» TASK STATEMENT
Reproduce the lines from the line with "Given: Open the" up to and including the line with "Action: click(886, 213)", and nothing else.

» Records from a data source
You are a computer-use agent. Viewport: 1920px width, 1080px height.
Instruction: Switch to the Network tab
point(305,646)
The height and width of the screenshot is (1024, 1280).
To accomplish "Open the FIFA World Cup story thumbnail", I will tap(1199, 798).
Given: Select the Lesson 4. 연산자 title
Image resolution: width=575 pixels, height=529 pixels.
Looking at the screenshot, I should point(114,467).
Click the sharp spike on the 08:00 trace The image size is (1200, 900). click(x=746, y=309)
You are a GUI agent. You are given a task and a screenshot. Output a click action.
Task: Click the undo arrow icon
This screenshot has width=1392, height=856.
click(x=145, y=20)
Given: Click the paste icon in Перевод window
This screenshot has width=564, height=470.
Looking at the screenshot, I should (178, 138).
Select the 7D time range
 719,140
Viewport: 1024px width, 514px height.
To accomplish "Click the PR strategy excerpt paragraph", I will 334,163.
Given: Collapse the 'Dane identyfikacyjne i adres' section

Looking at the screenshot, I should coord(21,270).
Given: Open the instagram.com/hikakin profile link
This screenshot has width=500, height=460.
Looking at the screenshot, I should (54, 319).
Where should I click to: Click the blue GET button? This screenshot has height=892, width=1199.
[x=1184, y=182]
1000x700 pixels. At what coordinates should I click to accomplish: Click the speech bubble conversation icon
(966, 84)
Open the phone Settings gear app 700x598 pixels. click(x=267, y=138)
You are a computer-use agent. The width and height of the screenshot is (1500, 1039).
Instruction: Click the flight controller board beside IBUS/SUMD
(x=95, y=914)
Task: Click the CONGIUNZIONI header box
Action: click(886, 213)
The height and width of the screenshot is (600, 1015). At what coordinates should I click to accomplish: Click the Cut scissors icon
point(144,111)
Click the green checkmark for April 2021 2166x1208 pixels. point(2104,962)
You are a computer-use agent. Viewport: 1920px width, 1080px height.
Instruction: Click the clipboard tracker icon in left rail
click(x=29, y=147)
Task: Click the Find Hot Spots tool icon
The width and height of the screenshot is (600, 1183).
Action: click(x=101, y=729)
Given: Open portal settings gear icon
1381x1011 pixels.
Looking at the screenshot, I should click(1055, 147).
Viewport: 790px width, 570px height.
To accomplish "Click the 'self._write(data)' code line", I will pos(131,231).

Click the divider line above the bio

» WORKED ANSWER
Given: Open the instagram.com/hikakin profile link
This screenshot has width=500, height=460.
Looking at the screenshot, I should (54, 319).
Where should I click to: Click the blue GET button? This screenshot has height=892, width=1199.
[x=1184, y=182]
1000x700 pixels. At what coordinates should I click to accomplish: Click the speech bubble conversation icon
(966, 84)
Open the phone Settings gear app 700x598 pixels. click(x=267, y=138)
You are a computer-use agent. The width and height of the screenshot is (1500, 1039).
Instruction: Click the flight controller board beside IBUS/SUMD
(x=95, y=914)
Task: Click the CONGIUNZIONI header box
Action: click(886, 213)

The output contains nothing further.